[WHAT NEEDS TO BE DONE] I need each line of the entries below that includes the string "Toggle".

[[ PROVIDED RECORDS, beginning ]]

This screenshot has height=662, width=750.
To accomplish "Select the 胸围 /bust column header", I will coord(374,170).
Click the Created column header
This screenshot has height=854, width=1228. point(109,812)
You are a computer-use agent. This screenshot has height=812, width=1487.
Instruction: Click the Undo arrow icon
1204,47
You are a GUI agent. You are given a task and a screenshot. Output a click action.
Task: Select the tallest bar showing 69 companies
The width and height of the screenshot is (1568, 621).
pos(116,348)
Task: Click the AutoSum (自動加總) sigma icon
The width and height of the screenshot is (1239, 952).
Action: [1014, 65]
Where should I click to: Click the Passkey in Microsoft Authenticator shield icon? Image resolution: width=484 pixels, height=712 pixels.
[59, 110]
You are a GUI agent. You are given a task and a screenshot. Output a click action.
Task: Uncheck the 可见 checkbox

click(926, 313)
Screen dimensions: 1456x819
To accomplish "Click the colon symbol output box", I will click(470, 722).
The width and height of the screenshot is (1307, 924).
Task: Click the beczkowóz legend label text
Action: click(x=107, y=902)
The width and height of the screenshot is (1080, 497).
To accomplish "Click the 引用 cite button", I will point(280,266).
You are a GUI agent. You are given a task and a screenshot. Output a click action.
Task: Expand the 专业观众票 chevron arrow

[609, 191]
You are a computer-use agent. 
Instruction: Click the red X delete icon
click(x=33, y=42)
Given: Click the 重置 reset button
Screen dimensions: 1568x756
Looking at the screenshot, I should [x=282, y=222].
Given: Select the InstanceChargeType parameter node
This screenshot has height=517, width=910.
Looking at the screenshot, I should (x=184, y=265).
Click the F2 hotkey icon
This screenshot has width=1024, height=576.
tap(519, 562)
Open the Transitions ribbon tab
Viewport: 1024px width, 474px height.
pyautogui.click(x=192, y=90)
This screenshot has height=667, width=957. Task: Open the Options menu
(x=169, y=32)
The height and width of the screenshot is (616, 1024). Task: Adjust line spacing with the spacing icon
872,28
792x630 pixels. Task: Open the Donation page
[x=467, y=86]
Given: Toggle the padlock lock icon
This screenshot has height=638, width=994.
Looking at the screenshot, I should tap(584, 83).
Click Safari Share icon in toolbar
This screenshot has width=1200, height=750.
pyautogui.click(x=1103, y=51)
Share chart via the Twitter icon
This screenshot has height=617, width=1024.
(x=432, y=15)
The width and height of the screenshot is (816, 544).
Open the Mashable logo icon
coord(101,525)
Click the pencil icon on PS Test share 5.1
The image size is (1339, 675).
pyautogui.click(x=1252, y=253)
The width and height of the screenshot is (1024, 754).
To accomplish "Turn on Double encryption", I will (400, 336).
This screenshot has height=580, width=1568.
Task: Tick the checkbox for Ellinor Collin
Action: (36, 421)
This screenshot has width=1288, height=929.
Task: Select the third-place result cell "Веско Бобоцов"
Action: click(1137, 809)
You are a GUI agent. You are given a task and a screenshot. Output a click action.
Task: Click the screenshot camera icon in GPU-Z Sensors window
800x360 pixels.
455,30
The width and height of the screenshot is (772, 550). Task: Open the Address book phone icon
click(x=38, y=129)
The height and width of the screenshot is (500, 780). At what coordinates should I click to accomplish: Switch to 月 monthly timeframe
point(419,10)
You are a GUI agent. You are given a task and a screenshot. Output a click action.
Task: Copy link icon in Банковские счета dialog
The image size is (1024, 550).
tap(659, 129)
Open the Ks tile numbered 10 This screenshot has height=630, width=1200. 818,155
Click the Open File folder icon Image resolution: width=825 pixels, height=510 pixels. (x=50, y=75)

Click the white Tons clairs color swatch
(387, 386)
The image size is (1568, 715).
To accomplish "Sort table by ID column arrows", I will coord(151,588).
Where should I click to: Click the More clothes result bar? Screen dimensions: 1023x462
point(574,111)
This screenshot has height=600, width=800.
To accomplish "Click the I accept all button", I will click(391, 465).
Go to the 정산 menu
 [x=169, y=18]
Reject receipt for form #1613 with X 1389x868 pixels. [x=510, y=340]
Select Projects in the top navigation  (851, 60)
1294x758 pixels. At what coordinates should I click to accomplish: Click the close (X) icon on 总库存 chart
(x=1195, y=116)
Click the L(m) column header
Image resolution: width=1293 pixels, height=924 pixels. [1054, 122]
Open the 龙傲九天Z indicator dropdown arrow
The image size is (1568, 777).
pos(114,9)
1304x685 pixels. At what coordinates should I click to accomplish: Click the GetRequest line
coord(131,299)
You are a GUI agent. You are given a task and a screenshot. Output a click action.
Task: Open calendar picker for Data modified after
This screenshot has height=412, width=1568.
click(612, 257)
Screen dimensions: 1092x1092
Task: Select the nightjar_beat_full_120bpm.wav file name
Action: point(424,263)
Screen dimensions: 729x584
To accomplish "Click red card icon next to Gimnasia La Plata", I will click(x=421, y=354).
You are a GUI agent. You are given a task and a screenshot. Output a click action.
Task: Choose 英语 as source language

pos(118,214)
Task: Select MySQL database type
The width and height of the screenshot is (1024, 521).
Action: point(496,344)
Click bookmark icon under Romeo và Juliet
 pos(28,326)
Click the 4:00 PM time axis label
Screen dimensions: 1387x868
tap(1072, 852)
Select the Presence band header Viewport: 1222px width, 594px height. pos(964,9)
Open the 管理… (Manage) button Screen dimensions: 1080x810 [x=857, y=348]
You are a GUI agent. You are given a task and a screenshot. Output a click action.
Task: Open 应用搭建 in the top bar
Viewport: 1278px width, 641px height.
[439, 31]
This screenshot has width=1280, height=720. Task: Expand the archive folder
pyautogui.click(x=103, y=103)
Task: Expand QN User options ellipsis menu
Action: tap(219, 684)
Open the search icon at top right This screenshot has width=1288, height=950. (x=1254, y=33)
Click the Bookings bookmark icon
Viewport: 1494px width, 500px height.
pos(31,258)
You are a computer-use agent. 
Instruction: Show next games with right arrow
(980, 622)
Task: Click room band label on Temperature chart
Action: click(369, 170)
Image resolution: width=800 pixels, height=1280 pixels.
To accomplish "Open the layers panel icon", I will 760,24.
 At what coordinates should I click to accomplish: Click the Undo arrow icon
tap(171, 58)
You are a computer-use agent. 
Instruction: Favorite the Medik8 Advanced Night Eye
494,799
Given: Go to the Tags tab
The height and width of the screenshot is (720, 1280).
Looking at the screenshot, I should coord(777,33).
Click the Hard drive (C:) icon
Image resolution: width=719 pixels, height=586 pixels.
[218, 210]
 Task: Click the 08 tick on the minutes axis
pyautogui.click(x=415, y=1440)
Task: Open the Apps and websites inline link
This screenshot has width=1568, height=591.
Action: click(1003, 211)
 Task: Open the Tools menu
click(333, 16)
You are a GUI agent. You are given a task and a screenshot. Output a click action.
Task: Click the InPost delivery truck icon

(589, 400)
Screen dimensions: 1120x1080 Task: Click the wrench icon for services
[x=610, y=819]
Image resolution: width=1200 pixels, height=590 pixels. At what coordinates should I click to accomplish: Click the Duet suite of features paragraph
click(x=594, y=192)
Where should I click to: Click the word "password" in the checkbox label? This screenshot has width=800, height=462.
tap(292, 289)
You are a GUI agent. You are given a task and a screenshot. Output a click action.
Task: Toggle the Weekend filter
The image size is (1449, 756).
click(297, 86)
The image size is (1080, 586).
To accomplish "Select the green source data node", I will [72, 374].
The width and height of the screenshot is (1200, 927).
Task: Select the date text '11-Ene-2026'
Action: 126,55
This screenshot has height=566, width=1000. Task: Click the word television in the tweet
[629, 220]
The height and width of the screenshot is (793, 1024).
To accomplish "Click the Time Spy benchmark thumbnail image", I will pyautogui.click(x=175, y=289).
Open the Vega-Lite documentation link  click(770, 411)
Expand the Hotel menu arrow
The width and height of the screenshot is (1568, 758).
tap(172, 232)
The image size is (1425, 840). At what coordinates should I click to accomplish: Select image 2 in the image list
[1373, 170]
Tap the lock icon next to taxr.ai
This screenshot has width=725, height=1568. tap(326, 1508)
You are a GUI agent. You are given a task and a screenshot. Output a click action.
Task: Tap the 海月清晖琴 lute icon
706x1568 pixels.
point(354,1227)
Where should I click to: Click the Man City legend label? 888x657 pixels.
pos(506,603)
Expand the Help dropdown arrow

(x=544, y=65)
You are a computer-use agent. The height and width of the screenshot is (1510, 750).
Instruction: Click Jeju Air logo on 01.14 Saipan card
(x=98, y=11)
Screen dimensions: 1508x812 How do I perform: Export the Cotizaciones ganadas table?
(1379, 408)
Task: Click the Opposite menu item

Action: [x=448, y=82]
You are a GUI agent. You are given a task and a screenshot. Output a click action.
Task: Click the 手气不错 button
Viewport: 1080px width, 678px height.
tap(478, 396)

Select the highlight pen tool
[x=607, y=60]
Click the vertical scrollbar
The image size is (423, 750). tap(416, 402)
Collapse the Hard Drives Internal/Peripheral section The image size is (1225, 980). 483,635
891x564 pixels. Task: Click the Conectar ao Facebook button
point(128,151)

[[ PROVIDED RECORDS, end ]]

[ANSWER BELOW]
Given: Toggle the padlock lock icon
Task: Toggle the Weekend filter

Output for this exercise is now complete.